This week the world commemorates the killings, 25 years ago, of six Jesuit priests (five of them from Spain), the clerics' housekeeper and her teen-age daughter. All were killed on the grounds of Central American University, a Jesuit institution in the capital of San Salvador.
For many of us who remember, this and other tragedies during the 1980s wars in Central America were defining events. They colored how we saw (and still see) issues of poverty and hunger, military intervention and non-intervention, and the role of theology and faith communities in public life.
El Salvador was the fulcrum of the era. During its 12-year civil war, as many as 75,000 civilians were killed. What was particularly notable about El Salvador was the extent and depth of violence and the way in which clergy and members of religious orders became targets of death squads. In 1980, Archbishop Oscar Romero and three U.S. nuns and a lay missioner were among those killed. Other religious from El Salvador also lost their lives.
Many of the assassins had ties to a government that, shamefully, was backed by the United States in an era when the specter of communism in the Americas was used as a bludgeon against those committed to ending El Salvador's disgraceful social inequities. (It is telling that when the Salvadoran war finally ended in 1992, supporters of U.S. policy in El Salvador fell silent about the urgent and ongoing humanitarian needs in the region.)
Many of those who died did so because they stood on the risky ground of seeking justice for El Salvador's poor. At the time, much was made (and much of it derisively) about the influence of liberation theology. But at the heart of that theology was not hardened Marxist ideology but the Catholic Church's own avowal of a "preferential option for the poor," an option now championed quite vocally by Pope Francis.
In receiving an honorary degree in 1982 from Santa Clara University in California, Jesuit Fr. Ignacio Ellacuría, the rector of Central American University and one of those murdered in 1989, said his institution's work was aimed "above all on behalf of a people who, oppressed by structural injustices, struggle for their self-determination -- people often without liberty or human rights."
The killings of the Jesuits and their colleagues came as the war in El Salvador dragged on, a seemingly interminable cauldron of violence and blood, horror and chaos.
In El Salvador, the memory of those events has never died -- public commemorations are common, and the quest for reckoning and justice continue. In the United States, it has been more difficult to keep the memories of that awful era alive. Thankfully, though, we have pockets of churches and faith communities that remember the events, as well as human rights groups like the San Francisco-based Center for Justice and Accountability.
In a statement last week, the CJA quoted Almudena Bernabeu, a lead prosecutor in Spain against former Salvadoran military officers accused of the crimes, as saying, "It was a horrible war."
"When the Jesuits were killed, it was one of the most horrible moments, almost like a punch in the stomach. After all that suffering, all those attempts to end the war, the Jesuits were killed."
The CJA is asking that the Salvadoran government - now headed by a member of the leftist party that once waged war against the military-backed regime -- cooperate with the Spanish National Court's ongoing probe of the 1989 murders.

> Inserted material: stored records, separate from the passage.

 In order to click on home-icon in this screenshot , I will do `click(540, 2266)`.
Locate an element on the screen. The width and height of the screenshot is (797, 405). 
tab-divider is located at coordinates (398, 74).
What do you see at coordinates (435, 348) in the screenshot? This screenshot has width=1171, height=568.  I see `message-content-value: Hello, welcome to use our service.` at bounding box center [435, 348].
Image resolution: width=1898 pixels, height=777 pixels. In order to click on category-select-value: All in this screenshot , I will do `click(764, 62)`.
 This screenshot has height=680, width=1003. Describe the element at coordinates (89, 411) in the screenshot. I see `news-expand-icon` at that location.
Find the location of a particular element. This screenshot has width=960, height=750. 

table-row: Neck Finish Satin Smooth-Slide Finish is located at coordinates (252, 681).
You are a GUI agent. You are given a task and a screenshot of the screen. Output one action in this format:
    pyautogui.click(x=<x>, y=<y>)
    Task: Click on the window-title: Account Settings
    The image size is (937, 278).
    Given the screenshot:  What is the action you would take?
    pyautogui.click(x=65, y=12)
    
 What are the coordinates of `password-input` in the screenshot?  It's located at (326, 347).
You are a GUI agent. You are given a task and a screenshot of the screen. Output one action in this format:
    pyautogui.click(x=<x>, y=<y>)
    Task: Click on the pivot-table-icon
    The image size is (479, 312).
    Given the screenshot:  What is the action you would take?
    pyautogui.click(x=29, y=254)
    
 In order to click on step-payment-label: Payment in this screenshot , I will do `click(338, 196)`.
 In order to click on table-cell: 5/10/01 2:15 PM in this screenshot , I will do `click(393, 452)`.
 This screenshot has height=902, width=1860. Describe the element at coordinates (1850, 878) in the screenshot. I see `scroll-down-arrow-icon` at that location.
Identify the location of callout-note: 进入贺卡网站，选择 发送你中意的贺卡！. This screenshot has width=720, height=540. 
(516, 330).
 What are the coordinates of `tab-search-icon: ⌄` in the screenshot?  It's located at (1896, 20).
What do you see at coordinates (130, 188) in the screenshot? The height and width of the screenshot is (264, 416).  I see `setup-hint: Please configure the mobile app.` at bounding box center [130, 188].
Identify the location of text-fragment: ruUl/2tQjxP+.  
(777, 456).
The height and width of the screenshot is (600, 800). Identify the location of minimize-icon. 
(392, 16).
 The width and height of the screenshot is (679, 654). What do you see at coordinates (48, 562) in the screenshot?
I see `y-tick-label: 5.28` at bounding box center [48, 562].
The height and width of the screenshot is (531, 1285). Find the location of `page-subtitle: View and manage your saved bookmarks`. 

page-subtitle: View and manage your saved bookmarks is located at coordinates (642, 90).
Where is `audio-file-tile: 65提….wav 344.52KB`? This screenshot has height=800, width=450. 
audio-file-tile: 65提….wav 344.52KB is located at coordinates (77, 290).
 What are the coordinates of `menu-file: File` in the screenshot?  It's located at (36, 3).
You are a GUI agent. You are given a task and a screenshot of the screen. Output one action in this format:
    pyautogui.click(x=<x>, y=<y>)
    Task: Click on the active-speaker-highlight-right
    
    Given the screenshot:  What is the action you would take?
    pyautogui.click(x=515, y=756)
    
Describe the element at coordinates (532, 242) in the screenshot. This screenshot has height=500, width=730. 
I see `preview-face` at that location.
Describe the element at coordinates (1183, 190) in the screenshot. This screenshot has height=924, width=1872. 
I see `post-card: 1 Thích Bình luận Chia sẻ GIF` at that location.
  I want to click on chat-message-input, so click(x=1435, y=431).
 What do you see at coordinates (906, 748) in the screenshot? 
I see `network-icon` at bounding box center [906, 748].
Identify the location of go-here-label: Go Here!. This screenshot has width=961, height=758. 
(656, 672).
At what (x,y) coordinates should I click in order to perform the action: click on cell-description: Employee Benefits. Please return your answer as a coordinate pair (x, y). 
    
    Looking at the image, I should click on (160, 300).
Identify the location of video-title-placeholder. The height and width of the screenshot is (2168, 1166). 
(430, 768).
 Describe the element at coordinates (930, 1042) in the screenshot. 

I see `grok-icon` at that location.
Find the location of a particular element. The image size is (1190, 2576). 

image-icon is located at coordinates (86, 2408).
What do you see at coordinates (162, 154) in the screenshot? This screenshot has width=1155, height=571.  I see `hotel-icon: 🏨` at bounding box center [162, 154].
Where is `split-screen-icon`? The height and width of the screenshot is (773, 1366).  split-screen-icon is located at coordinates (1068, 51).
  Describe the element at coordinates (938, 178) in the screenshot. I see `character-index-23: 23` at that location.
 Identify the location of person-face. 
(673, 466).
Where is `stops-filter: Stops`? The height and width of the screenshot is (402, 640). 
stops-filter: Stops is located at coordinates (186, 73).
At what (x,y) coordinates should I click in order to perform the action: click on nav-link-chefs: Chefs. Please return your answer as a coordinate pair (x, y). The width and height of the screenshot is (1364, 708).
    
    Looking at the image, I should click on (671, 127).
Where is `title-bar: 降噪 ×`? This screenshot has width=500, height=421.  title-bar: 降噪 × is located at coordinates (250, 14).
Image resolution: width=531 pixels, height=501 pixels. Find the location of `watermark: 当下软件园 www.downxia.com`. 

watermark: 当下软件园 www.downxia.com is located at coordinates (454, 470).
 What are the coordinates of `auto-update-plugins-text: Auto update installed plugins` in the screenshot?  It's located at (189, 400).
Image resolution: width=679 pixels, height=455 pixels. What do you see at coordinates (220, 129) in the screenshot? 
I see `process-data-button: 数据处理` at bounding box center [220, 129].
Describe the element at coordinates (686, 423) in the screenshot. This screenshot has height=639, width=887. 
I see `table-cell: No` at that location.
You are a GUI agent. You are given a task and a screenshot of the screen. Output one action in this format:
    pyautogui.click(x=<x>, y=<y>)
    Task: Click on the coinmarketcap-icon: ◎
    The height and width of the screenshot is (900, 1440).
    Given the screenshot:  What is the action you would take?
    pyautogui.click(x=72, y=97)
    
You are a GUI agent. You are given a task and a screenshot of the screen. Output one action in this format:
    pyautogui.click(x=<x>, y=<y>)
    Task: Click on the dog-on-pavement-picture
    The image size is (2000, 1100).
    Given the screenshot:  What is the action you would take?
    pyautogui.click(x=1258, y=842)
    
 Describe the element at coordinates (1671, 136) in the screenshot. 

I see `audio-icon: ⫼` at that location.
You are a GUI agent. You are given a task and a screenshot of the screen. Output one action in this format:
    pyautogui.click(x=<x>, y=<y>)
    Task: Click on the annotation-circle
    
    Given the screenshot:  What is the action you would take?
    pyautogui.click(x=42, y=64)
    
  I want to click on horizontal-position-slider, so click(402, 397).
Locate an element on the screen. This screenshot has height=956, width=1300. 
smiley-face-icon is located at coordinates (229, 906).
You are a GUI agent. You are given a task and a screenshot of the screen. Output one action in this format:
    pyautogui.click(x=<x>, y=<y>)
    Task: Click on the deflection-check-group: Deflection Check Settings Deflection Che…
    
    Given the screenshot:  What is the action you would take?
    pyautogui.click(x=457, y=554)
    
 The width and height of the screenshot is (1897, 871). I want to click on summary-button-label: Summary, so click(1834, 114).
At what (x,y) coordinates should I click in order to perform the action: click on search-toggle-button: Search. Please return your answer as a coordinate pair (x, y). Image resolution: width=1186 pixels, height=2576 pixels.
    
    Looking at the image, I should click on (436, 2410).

One of the reasons this case continues to capture the imagination of many is that what the Jesuits stood for -- a demand that social inequities end in a country where many went to bed every night hungry -- continues to find resonance throughout Latin America.
There is a long history of impunity in Latin America -- and not only during the horrible events in El Salvador or the Dirty War in Argentina in the 1970s and 1980s. During a recent assignment to the Chaco region of Argentina and Bolivia for Church World Service, I heard stories of killings from the 1940s onward of those in rural areas who stood up against los patrónes of landed estates and treated workers as little better than serfs - echoes of what happened in El Salvador.
Food insecurity has haunted Argentina for years, particularly in rural areas, and critical problems remain, particularly for the country's indigenous population. The indigenous of the Chaco continue to face long and protracted struggles for land, dignity and respect.
There have been some needed victories along the way -- the indigenous have been winning some critical legal cases recently to reclaim ancestral land that was once theirs. But there is still much, much left to do.
In 2011, Argentine land rights activist and farmer Cristian Ferreyra was murdered. As the trial of those responsible for his death gets underway, Ferreyra's allies are now being threatened. The Argentine-based Center for Social and Legal Studies (CELS) notes: "The encroaching agricultural frontier and insecure land ownership creates a context of increasing human rights violations against farmers and indigenous communities, especially in terms of land rights, food supply, and the right to a dignified life."
In short, the struggle in Latin America for human dignity -- including the quest for food, land and just plain simple fairness -- continues.
We think the right to food, for example, is self-evident. But the deaths of Fr. Ellacuría and the others on that Jesuit campus, as well as farmer Cristian Ferreyra in Argentina's Chaco region, are proof, if we ever needed it, that there is often an ultimate cost to championing the cause of the weak over the powerful.